Source excerpt:
START
The visitor scans a QR code, picks a side, and that vote feeds into a collective poem at the threshold of the exhibition that works as a manifesto about the digital future people want to live in and reflects on it based on their answers inspired by Audrey Thang’s “Job Description”. The poem changes in real time. By the end of the day it reads differently than it did in the morning - it reflects the digital future this particular group of citizens wants to live in.

From the personal to the shared

The exhibition moves as a physical progression, from the rights we hold as individuals to the responsibilities we share. It opens with a room that serves as introduction and context about digital rights, then passes through seven thematic rooms, each one dedicated to a specific right, and arrives at a final space about collective duties. We selected twenty-one artworks, three per room, each chosen because it could help us contextualise, explain, or question the right in that room.

00. Present Shock III

The first artwork visitors encounter is Present Shock III, a large-scale installation that floods the space with the real-time flow of global data, statistical clocks, global events, and everyday trivialities, all set to a sound piece composed by Robert del Naja of Massive Attack. It's overwhelming by design. The speed and volume of information disrupt our sense of time and reality, everything is happening, all the time, everywhere, and we receive it live on our devices. A way to anchor people in the noise of the digital present before asking them to slow down and look at its structure.

01. Freedom of Expression

We wanted to sit inside the paradox: the same tools that democratise speech can also amplify hate. This first room doesn't take sides, it holds both truths at once and asks visitors to find their own line between voice and harm.

“Madrid Unfiltered” – artwork by Marc Lee
“Blacklists” – artwork by “Disnovation.org”
“Online Hate Speech & Cyberbullying” – Artwork by DDS

02. Privacy

We treat passwords as shields and privacy settings as walls, but the gap between what we believe is hidden and what is already exposed is enormous. This room stages that gap, sometimes with humour, sometimes with the uncomfortable feeling of seeing yourself in it.

“Thousand Little Brothers V2” – artwork by Hasan Elahi
“The Follower” – artwork by Dries Depoorter
“Forgot your password + Madrid123!” – artwork by Aram Bartholl

03. Identity

Offline, the right to identity protects what is yours, no one can impersonate or overwrite who you are. Online, it does something unexpected: it lets you multiply, blend personas, break the fixed categories that define you in the physical world. But at what point do the profiles we curate start curating us? We approached identity as something no longer just performed but increasingly computed, shaped by algorithms that classify, reduce, and sometimes decide who we are.
END
Parts of the exercise:
1. In the exhibition description, who composed the sound piece that accompanies Present Shock III?
2. Transcribe the exhibition description from "03. Identity" to "who we are.".

Data listing:
START
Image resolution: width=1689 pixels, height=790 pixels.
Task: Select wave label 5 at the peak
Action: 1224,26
END
START
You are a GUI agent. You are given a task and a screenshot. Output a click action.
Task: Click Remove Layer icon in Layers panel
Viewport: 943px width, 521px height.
END
START
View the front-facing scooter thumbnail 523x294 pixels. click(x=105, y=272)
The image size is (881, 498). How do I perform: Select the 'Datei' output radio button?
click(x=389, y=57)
END
Solutions by task:
1. Robert del Naja of Massive Attack

2.
03. Identity

Offline, the right to identity protects what is yours, no one can impersonate or overwrite who you are. Online, it does something unexpected: it lets you multiply, blend personas, break the fixed categories that define you in the physical world. But at what point do the profiles we curate start curating us? We approached identity as something no longer just performed but increasingly computed, shaped by algorithms that classify, reduce, and sometimes decide who we are.